*** Input records Section Begins ***
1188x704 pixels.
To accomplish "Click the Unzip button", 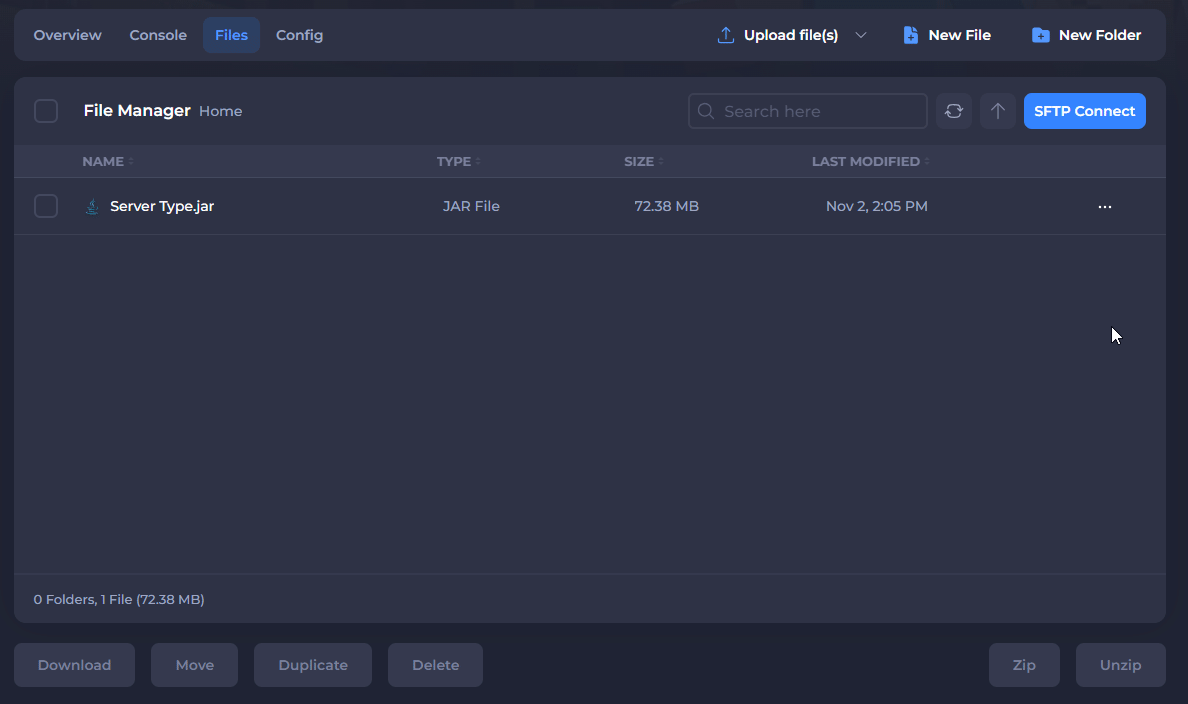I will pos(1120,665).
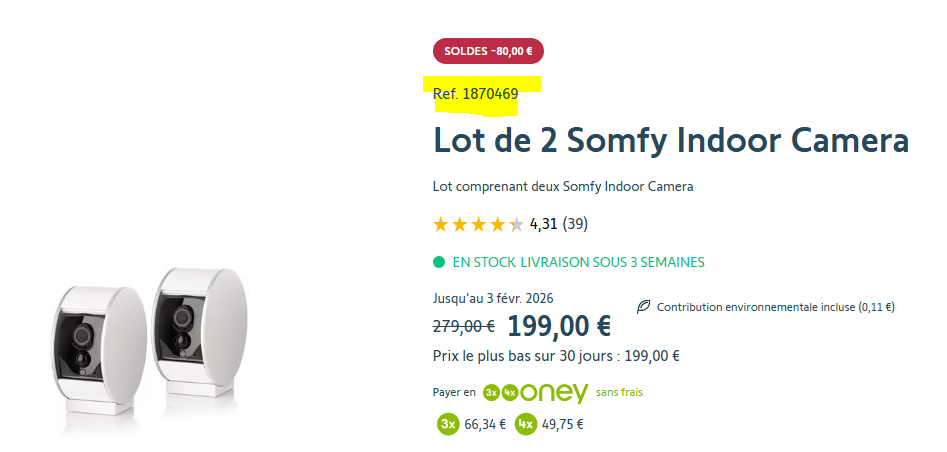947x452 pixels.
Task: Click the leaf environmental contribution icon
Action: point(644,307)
*** Input records Section Ends ***
*** Input records Section Begins ***
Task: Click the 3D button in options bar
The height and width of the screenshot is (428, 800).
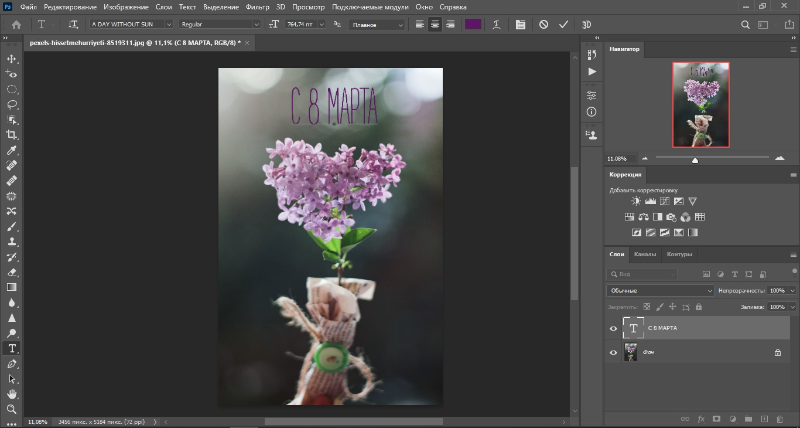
*** Input records Section Ends ***
Transcribe the records above from the line holding "Task: Click the 3D button in options bar" down to the line holding "The height and", inclusive, without adding anything.

**Reply to the exercise**
Task: Click the 3D button in options bar
The height and width of the screenshot is (428, 800).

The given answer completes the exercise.